* _YOUR INSTRUCTIONS_
Convert the data from the line containing "Task: Download the" up to and including the line containing "Action: pos(449,239)" into a numbered list, omitting any blank lines. Leave the pictures out of your answer.

* _SOURCE MATERIAL_
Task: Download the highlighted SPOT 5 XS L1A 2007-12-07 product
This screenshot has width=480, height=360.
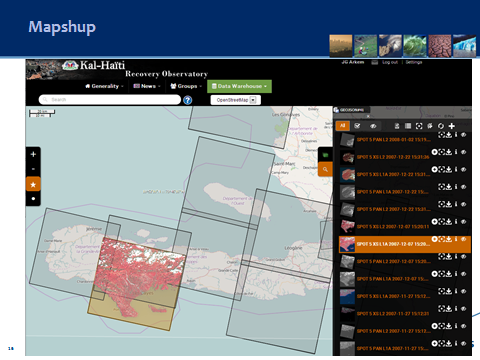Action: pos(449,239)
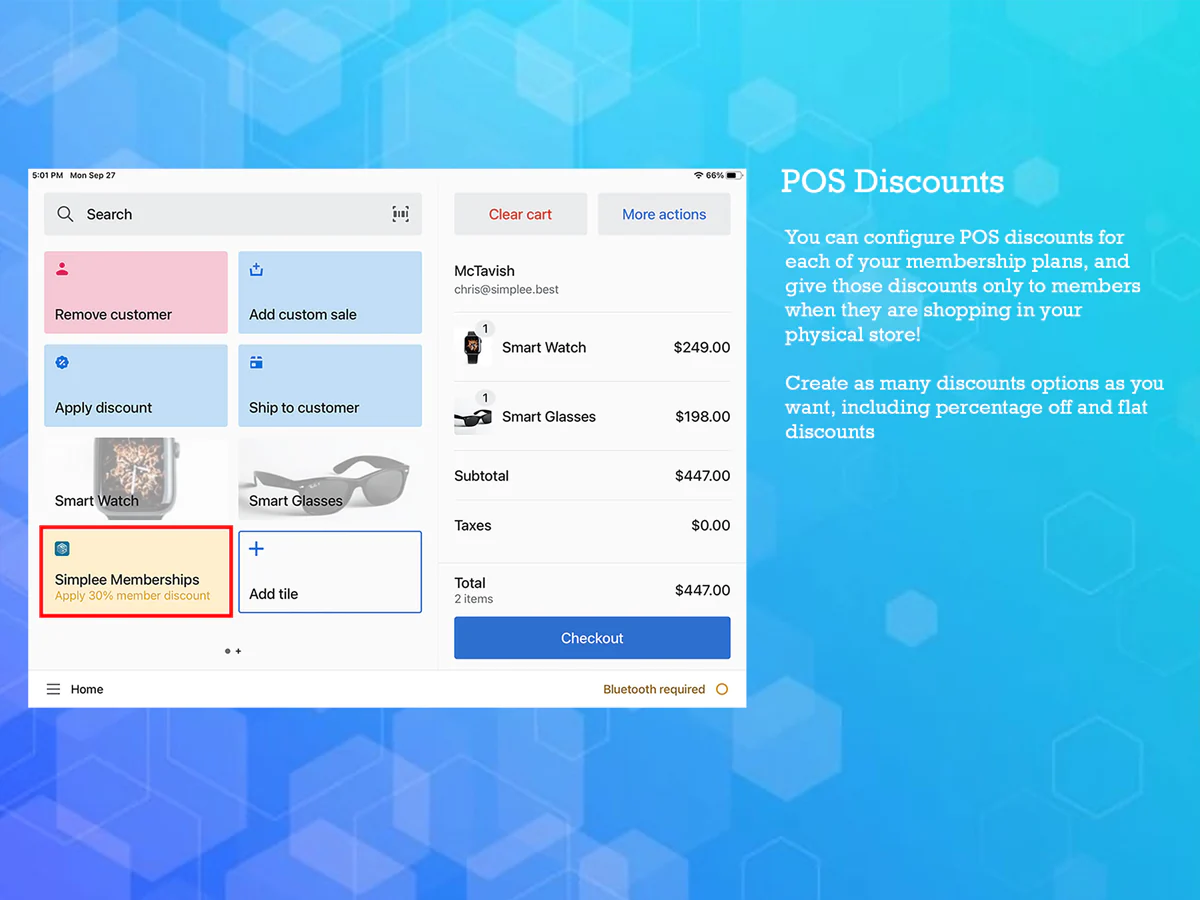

---

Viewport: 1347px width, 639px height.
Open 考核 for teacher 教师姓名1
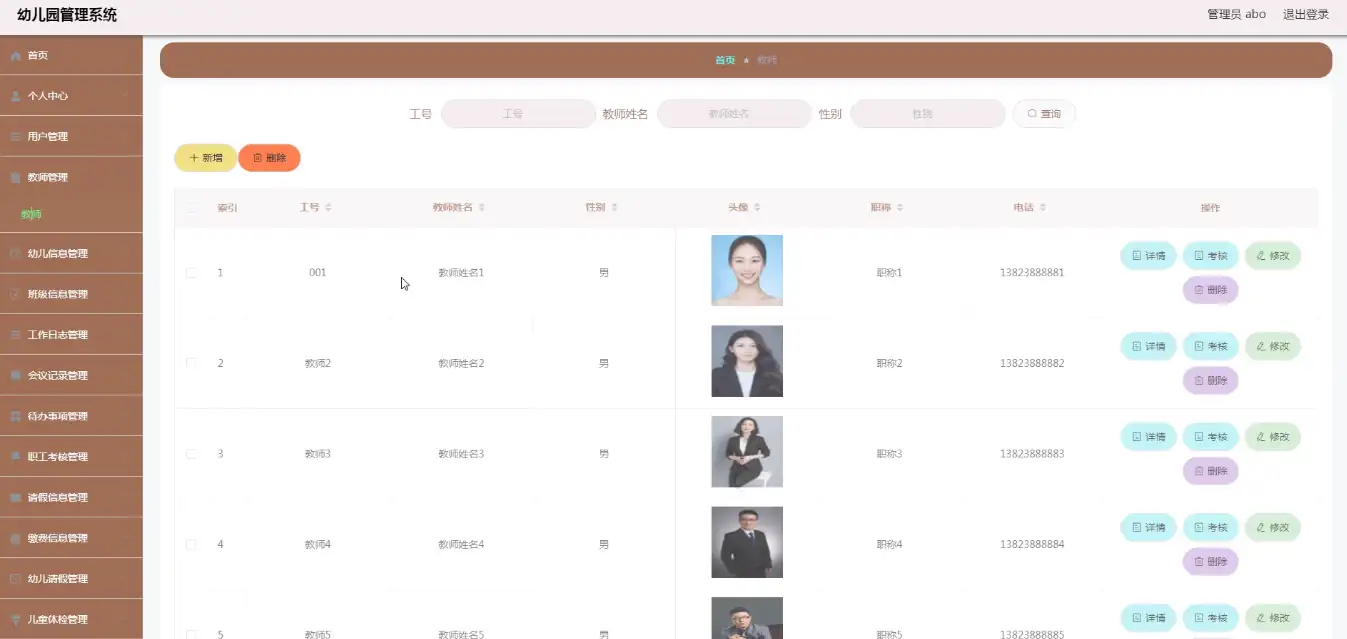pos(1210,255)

* _OUTPUT FOR THIS EXERCISE_
1. Task: Download the highlighted SPOT 5 XS L1A 2007-12-07 product
2. This screenshot has width=480, height=360.
3. Action: pos(449,239)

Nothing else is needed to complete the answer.